Bei all diesen Problemen, die schwer zu beheben waren, überrasche es nicht, dass die Lokomotive einen schlechten Ruf bekam. Gerade die Triebachsen mit all ihren Problemen konnten schon als gröberes Problem angesehen werden. Mit gebrochenen Triebachsen ist nicht zu spassen, da können schwere Unfälle entstehen. Wobei der Reihe Ae 4/6 hier die innen gelagerten Achsen etwas halfen, aber ein grosses Problem war es trotzdem.

Ergänzt mit einem Antrieb, der sich selber vernichtete, wurden die grossen Errungenschaften der Maschine unbedeutend. Man kann die Baureihe Ae 4/6 deshalb als elektrischen Erfolg bezeichnen. Das war sicher ein gutes Zeugnis für die Elektriker. Das Gesamtpaket war ein hervorragender Versuchsträger. Nur dazu wurden schlicht nicht zwölf Lokomotiven benötigt. Die Bestellung vor Ablieferung der Prototypen war daher ein Fehler.

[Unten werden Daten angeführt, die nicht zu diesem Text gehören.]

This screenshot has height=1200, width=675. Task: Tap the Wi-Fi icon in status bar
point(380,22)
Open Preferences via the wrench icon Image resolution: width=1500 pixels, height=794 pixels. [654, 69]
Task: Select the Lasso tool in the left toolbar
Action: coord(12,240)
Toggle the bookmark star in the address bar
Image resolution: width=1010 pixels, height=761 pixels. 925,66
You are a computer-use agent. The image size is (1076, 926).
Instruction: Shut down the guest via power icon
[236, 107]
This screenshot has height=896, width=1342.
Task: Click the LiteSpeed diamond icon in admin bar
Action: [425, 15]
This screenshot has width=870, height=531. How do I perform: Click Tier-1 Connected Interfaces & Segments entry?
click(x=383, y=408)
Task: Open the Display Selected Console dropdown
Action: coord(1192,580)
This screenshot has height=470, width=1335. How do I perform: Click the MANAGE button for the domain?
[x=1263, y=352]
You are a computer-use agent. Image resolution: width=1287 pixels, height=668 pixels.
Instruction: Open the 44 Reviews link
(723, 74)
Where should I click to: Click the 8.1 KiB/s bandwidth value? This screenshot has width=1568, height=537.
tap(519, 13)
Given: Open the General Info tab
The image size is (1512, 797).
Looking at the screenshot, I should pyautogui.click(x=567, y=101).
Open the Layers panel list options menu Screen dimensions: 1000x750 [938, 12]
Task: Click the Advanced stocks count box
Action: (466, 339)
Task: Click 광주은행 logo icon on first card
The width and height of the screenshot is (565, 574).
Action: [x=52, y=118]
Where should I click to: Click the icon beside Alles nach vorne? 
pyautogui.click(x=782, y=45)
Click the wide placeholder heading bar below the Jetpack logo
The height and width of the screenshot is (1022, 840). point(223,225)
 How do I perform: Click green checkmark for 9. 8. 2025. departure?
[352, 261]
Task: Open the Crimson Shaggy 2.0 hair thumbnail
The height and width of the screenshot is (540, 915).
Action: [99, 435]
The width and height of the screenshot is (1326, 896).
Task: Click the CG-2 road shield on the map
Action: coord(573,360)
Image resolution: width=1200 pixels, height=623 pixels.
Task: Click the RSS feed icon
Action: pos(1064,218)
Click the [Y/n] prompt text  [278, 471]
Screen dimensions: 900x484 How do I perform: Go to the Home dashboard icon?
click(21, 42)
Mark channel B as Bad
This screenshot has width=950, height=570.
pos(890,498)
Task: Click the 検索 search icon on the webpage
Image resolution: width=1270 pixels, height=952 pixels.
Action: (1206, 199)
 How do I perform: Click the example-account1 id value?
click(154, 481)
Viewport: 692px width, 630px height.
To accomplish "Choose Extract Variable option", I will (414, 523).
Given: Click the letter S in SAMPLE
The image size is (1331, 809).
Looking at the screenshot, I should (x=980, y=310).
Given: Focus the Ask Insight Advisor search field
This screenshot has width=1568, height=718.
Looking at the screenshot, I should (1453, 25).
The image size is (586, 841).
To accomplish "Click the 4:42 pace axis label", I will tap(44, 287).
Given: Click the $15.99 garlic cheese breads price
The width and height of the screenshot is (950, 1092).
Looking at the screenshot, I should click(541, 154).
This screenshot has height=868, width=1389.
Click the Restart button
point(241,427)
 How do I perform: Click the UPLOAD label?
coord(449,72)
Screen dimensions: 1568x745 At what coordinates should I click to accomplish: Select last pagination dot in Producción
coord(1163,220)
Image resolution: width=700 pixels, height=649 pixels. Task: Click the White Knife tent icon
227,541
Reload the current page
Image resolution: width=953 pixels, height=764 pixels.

Letztlich erhielten die Lokomotiven der Baureihe Ae 4/6 noch den Gotthardfunk. Dieser wurde mit der Einführung auf allen Lokomotiven, die im Güterverkehr und am Gotthard eingesetzt wurden, benötigt. Darunter gehörten auch die verbliebenen Maschinen der Reihe Ae 4/6. Der Einbau war aber nur von kurzer Dauer, denn er erfolgte nur wenige Jahre vor dem endgültigen aus der unbeliebten und sehr lauten Lokomotive.